Yes, these are certainly characteristics many investors don't have. In fact, it seems much more common to find investors who act quickly without thinking of the issues involved, have no disciplined approach to investing, and go along with the crowd (and whatever the press is touting as the current "conventional wisdom") -- the exact opposite of what Buffett does. Is it any wonder then that the average investor does so poorly?
A few thoughts on this issue from me:
1. I don't have the time and skill to manage my investments like Warren Buffett does, so I do the next best thing -- invest in index funds. Buffett recommends index funds and has even bet on them in a recent contest. Those are pretty good endorsements to me.
2. I've said before that discipline leads to wealth.

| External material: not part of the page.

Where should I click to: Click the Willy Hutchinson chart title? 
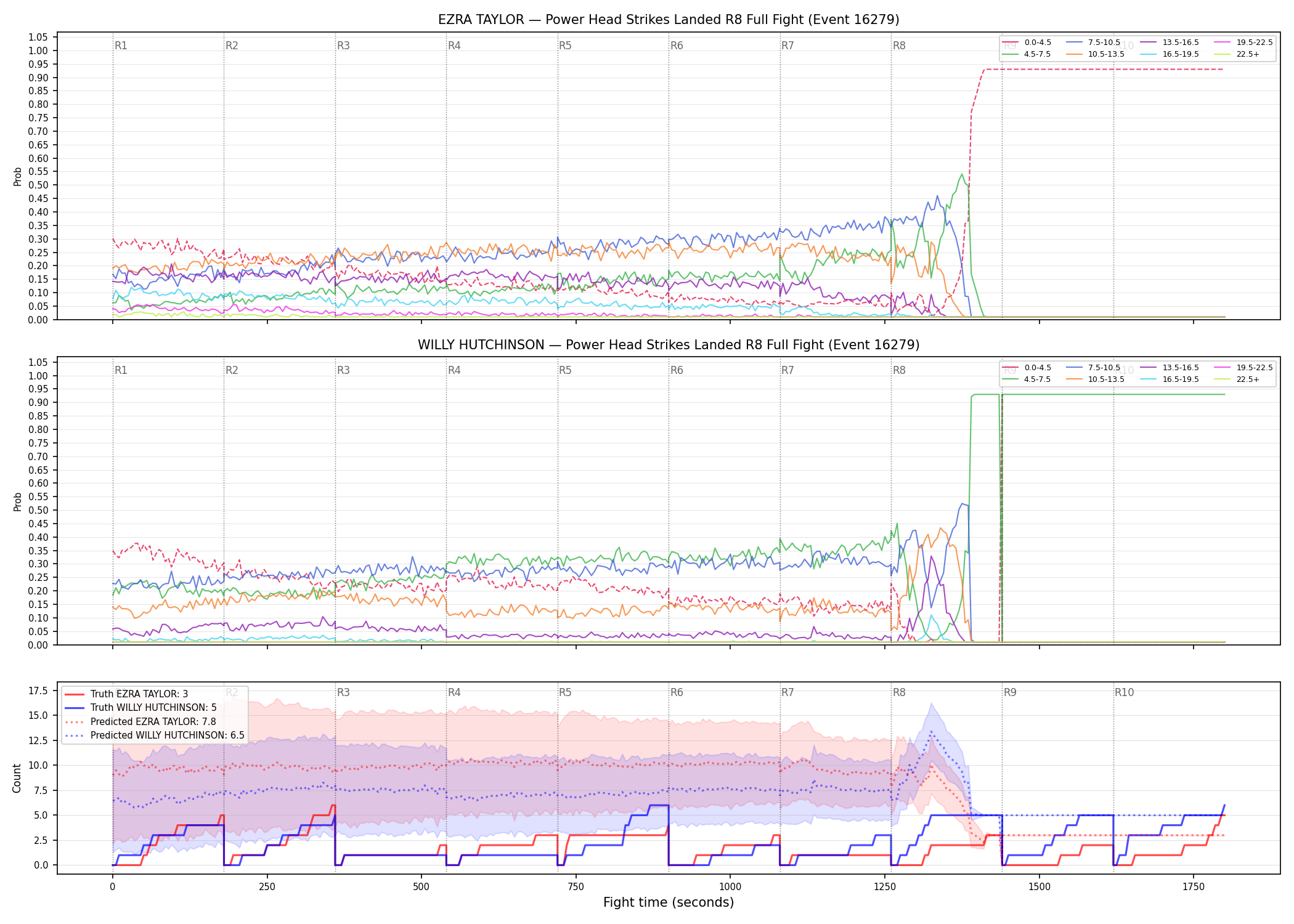[669, 345]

But people really don't want to hear this sort of talk.
3. Listening to the press is particularly dangerous for your finances.
4. You often have to go against the flow, even when investing in index funds, to be successful.

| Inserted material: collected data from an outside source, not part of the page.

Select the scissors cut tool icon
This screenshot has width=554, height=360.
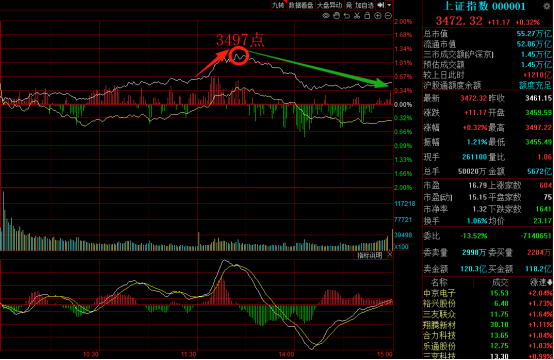tap(357, 16)
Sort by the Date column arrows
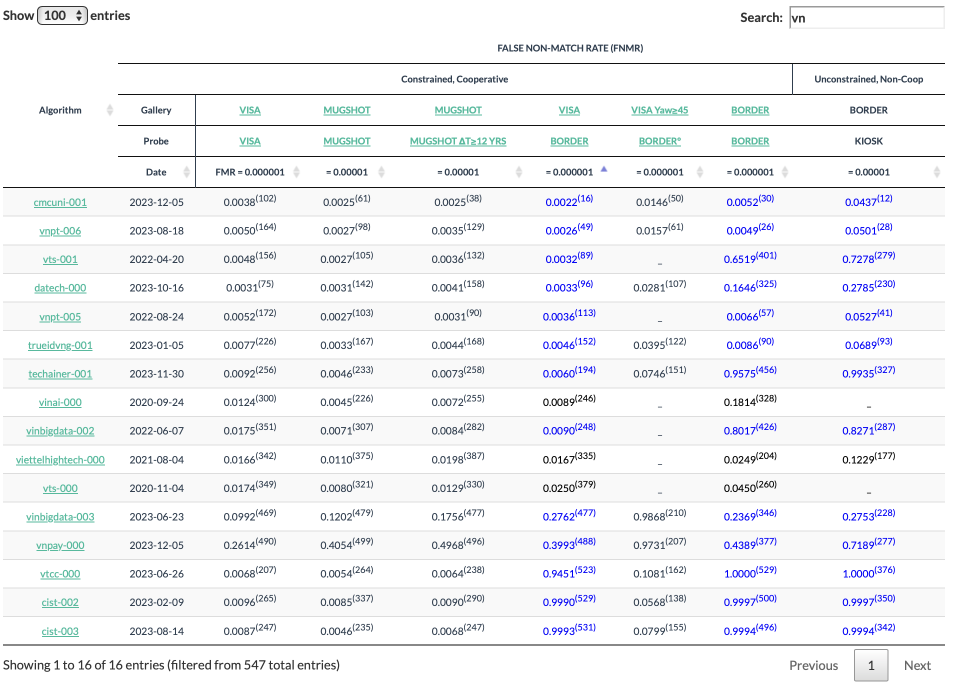 tap(186, 172)
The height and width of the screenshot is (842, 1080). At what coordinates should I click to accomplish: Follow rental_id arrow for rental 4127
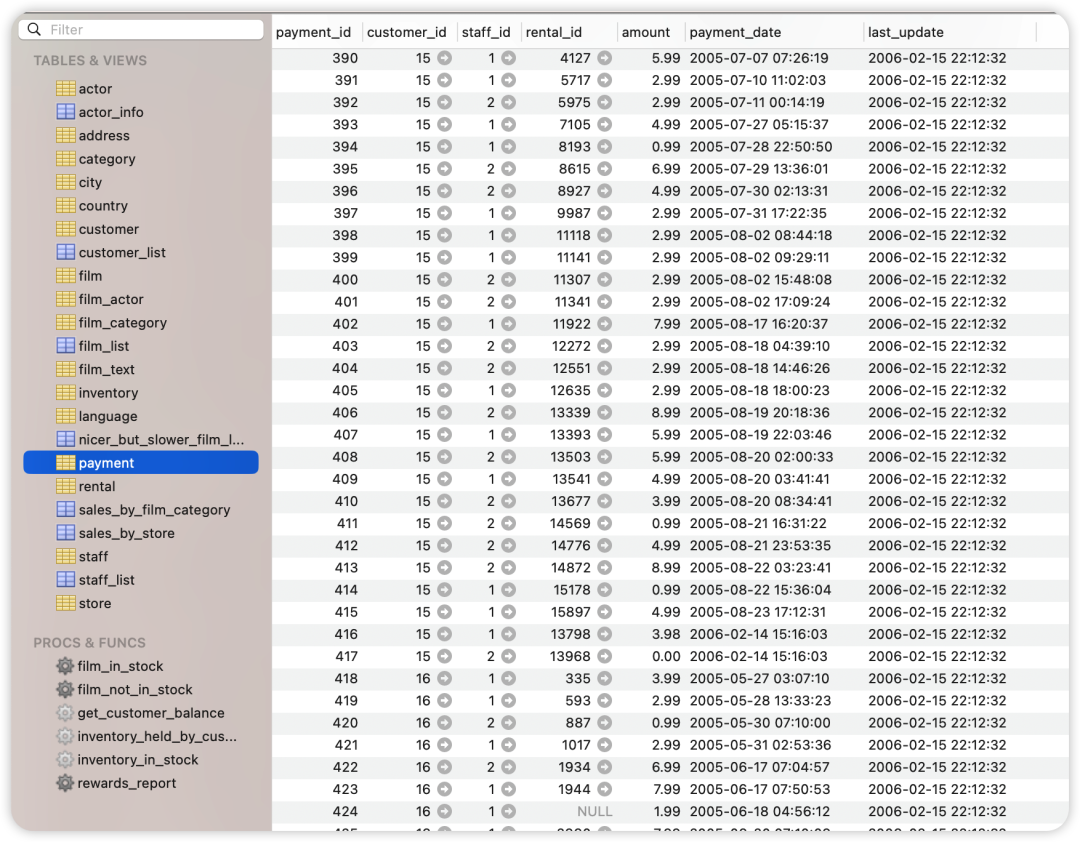click(604, 58)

5. Just in case you missed this post, here are some words of wisdom from Buffett.



Parade magazine had a nice write-up on Buffet this past Sunday as well. A couple interesting stories on how he started making money.

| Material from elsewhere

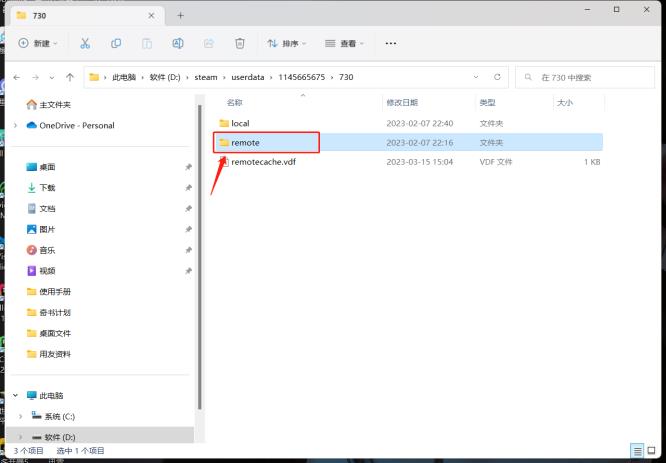Screen dimensions: 666x463
Task: Expand the OneDrive - Personal tree node
Action: tap(15, 125)
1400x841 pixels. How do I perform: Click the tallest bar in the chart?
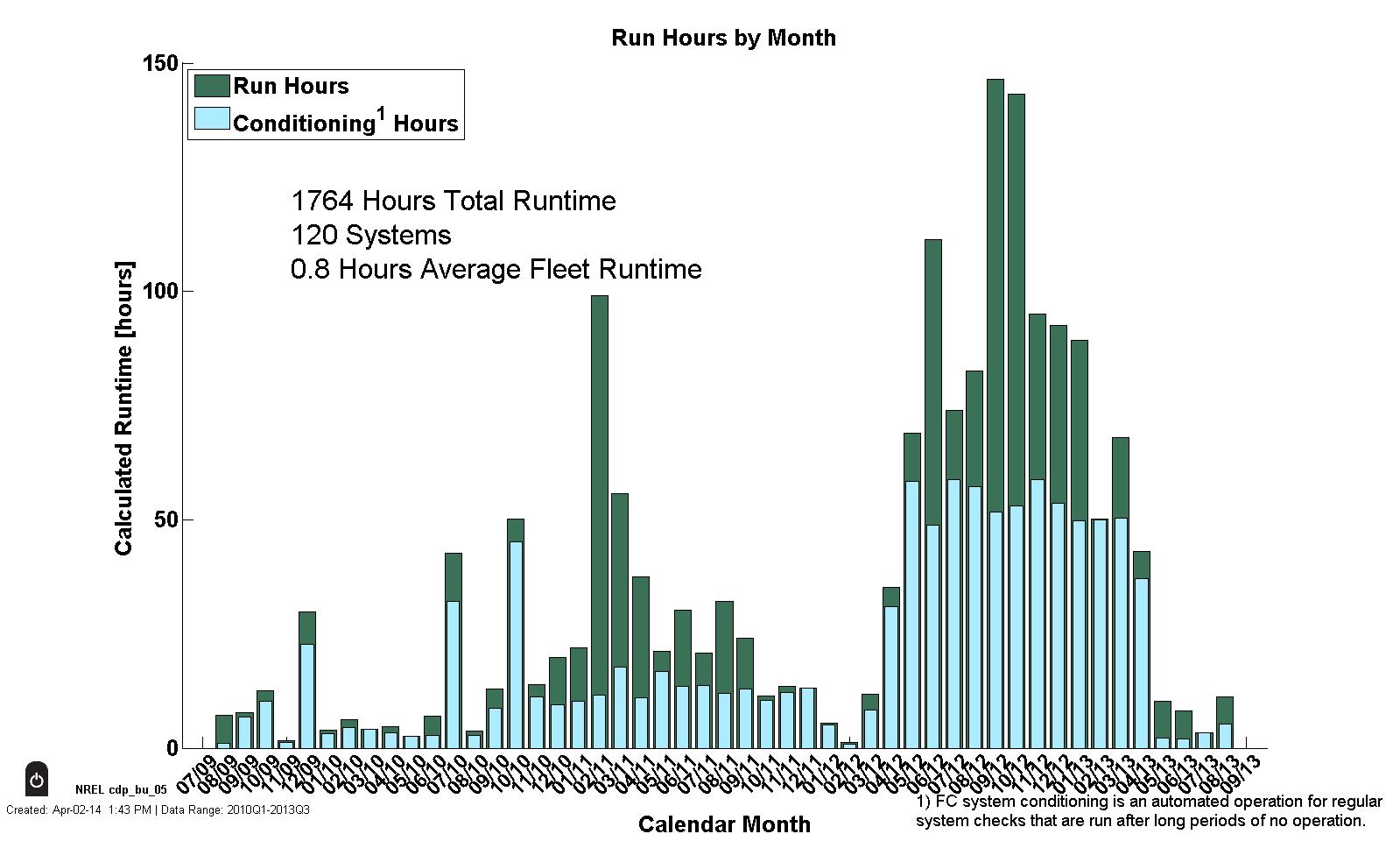coord(995,350)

http://www.parade.com/hot-topics/0809/10-ways-to-get-rich
Posted by: Kevin | September 09, 2008 at 02:31 PM
Kevin -
I saw that too. I'll be commenting on it in a future post.
Posted by: FMF | September 09, 2008 at 02:37 PM
The key to Buffett's success (in my opinion) is his ability to find under priced companies that no one views as bargains. I try to emulate this by spending hours each day researching stocks that have recently taken a big hit and sell when traders bid the stock to back to normal levels or in some cases, sell after a stock reaches ridiculous levels.
You know my stance on index funds, but they're perfect for busy investors (like yourself) who don't have the time to do their own homework or find the stock market more boring as whales humping on the Discovery Channel.
Posted by: Matt @ Steadfast Finances | September 09, 2008 at 02:55 PM
He's 100% lucky and gambling money the way he does is not a recipe for sound personal finance. Even index funds assume the value of the stock market will rise forever, a dubious assumption indeed.
That's not to say that what Buffet or any investor is wrong in what they do, but let's recognize that it's all a gamble and even "geniuses" like Buffet are riding the tide of an efficient market and thus are not responsible for their successes.
Posted by: Corey | September 09, 2008 at 02:55 PM
Definately agree with #3. I've always done badly listening or reading the "experts".
And I agree with your comment to #1. It does take a great deal of time.
Posted by: MasterPo | September 09, 2008 at 02:58 PM
I enjoy reading about Buffet and I like his comments about #3 and Mr. Market who is trying to play you every single day.